### What needs to be done
Starting at the line that holds "Where should I click to: Select", transcribe every line to the end of the data exactly; include no other lines.

### Records for this exercise
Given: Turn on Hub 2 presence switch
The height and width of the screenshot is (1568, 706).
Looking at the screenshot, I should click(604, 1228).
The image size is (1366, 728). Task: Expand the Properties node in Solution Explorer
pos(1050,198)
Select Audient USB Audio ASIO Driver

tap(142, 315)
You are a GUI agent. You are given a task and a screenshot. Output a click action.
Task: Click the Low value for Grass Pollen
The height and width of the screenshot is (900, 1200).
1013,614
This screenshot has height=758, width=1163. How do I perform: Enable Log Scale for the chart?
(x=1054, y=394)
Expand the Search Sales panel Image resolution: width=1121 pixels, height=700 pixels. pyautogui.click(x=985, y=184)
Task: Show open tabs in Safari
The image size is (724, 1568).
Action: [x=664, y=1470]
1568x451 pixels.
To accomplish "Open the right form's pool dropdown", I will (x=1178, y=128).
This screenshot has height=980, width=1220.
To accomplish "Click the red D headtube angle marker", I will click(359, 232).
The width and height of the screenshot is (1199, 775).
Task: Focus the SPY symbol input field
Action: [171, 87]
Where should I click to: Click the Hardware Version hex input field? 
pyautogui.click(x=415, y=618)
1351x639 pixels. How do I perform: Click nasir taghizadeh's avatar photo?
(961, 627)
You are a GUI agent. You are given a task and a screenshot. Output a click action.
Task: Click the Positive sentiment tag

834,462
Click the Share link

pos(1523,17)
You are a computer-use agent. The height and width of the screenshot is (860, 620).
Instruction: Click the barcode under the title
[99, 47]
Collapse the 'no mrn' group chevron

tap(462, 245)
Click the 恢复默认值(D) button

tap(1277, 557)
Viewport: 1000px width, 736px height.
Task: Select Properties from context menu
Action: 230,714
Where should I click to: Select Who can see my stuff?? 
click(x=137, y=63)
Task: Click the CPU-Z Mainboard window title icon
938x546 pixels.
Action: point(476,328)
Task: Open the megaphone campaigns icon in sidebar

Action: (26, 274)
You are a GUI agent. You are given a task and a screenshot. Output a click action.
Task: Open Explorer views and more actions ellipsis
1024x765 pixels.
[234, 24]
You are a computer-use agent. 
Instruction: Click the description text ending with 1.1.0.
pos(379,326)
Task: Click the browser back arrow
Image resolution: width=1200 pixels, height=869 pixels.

### Response area
Where should I click to: Select Who can see my stuff?? 
click(x=137, y=63)
Task: Click the CPU-Z Mainboard window title icon
938x546 pixels.
Action: point(476,328)
Task: Open the megaphone campaigns icon in sidebar

Action: (26, 274)
You are a GUI agent. You are given a task and a screenshot. Output a click action.
Task: Open Explorer views and more actions ellipsis
1024x765 pixels.
[234, 24]
You are a computer-use agent. 
Instruction: Click the description text ending with 1.1.0.
pos(379,326)
Task: Click the browser back arrow
Image resolution: width=1200 pixels, height=869 pixels.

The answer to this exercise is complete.